Create an OpenSearch filter

A new filter should be added to the mediawiki-new-errors dashboard so that we don’t report the same error multiple times and so that new errors stand out.

Decide what to filter. Expand a specific log event and look for the exception.file field (or normalized_message).

We need to decide whether to exclude similar errors by call site (exception.file, start of stack trace) or by error message (normalized_message). It is preferred to exclude by exception.file because these can’t accidentally filter unrelated errors. To create the exclusion filter:

  1. Expand one of the log event rows relating to the problem we just reported to Phabricator.
  2. Click the negative magnifying glass icon with the hover value Filter out Value. This will create a filter to exclude all log events that are from this line of code.
    1. As long as the entry for exception.file is not something generic like MWDebug.php or MWExceptionHandler.php, then we’ll filter by that. Otherwise, fall back to filtering out by normalised_message instead.
  3. Click on the new filter’s pencil icon to edit.
  4. Set a Label
    1. Usually a combination of Phabricator task ID + very short summary. Example: T231084 - Bad $oldContent param.
  5. Click Save on the filter.
  6. Save the dashboard by clicking Edit in the gray bar at the top, then clicking Save.

Filtering by query string

For trickier filters, it may be helpful to use full text queries.

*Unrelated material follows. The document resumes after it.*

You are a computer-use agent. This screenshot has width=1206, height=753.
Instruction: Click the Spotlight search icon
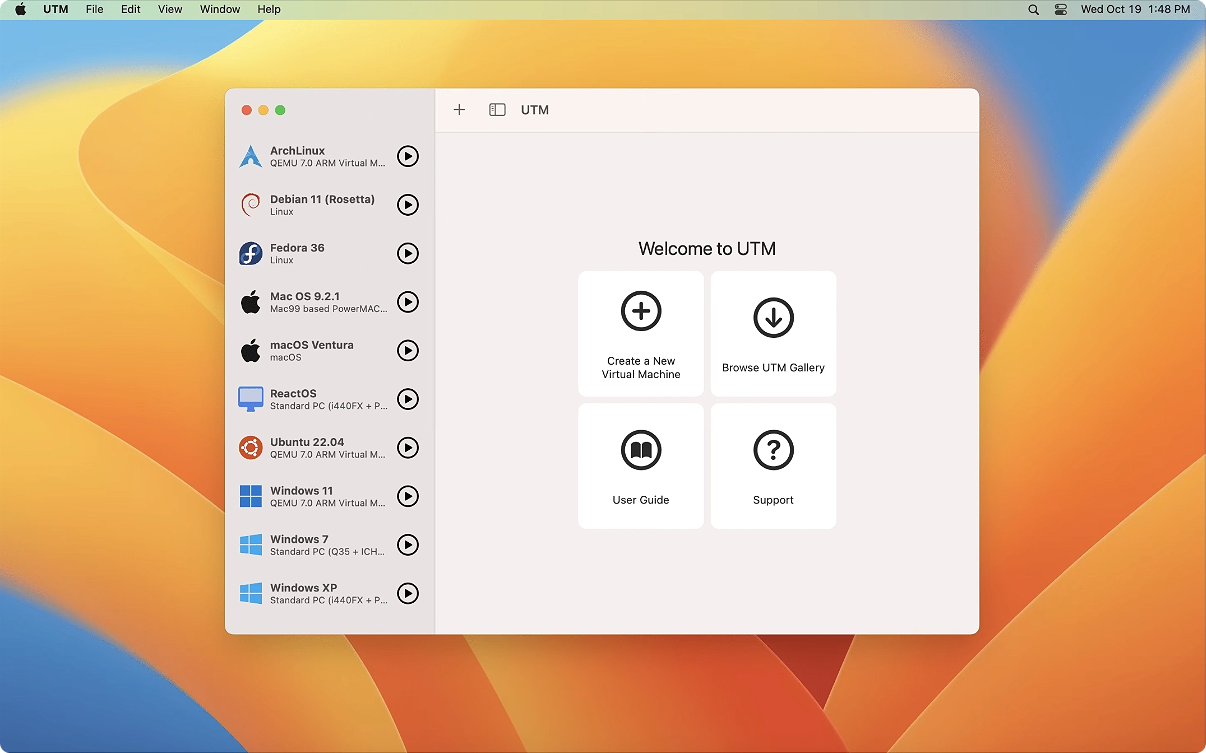[x=1033, y=9]
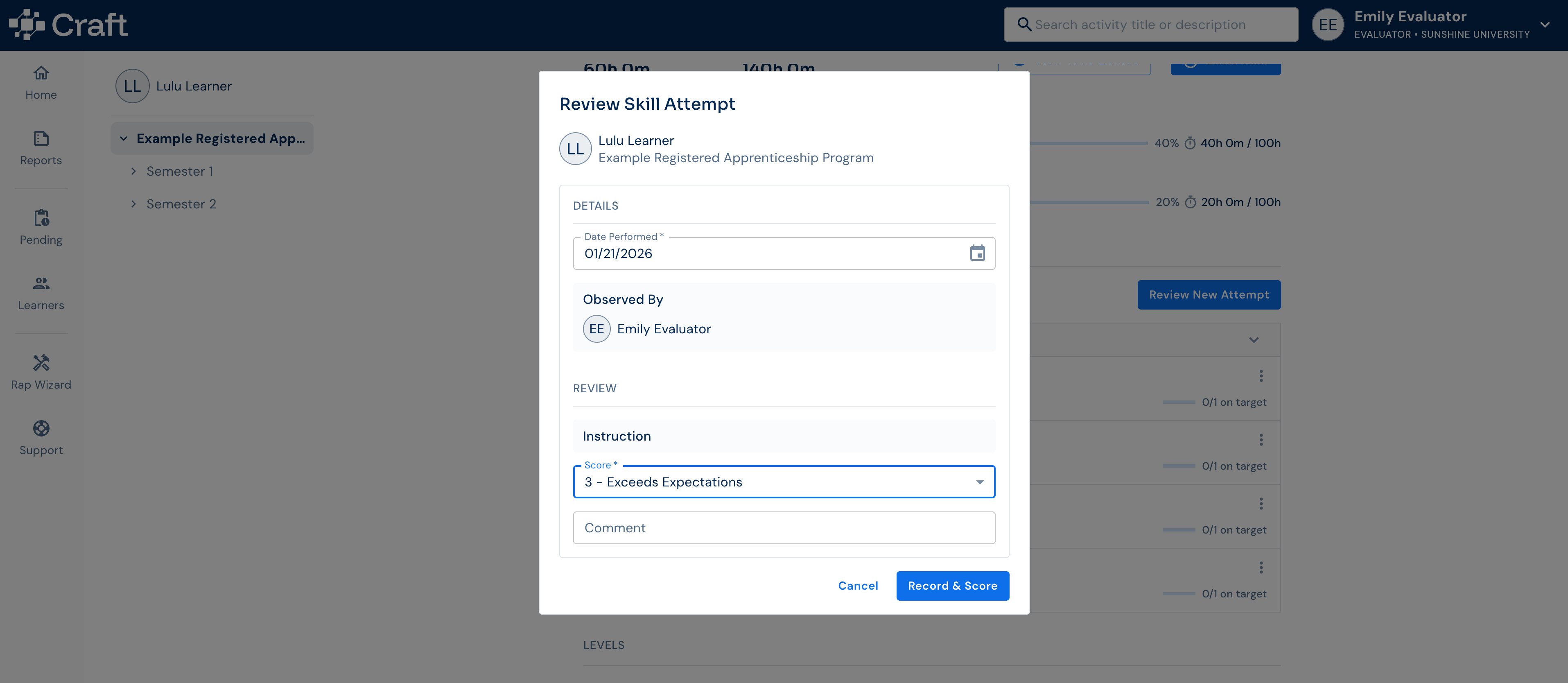
Task: Click the search magnifier icon
Action: click(1024, 24)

Click on Edit filter, then Edit as Query DSL. As an example, when trying to match an error like:

Wikimedia\Rdbms\DBQueryError: Error 1213: Deadlock found when trying to get lock; try restarting transaction (db1181)
Function: MediaWiki\User\UserOptionsManager::saveOptionsInternal
Query: [query redacted]

You could use:

{
  "query": {
    "query_string": {
      "query": "UserOptionsManager saveOptionsInternalQuery",
      "fields": [
        "exception.message"
      ]
    }
  }
}

This supports some level of wildcard notation - see OpenSearch documentation for details.

After Task Resolution

After a Phabricator task has been completed, be sure to take a few more steps:

  1. Open the mediawiki-new-errors dashboard afresh.
  2. Delete the filter for this T-number from mediawiki-new-errors by clicking the trashcan icon.
  3. Edit > Save, to save these changes.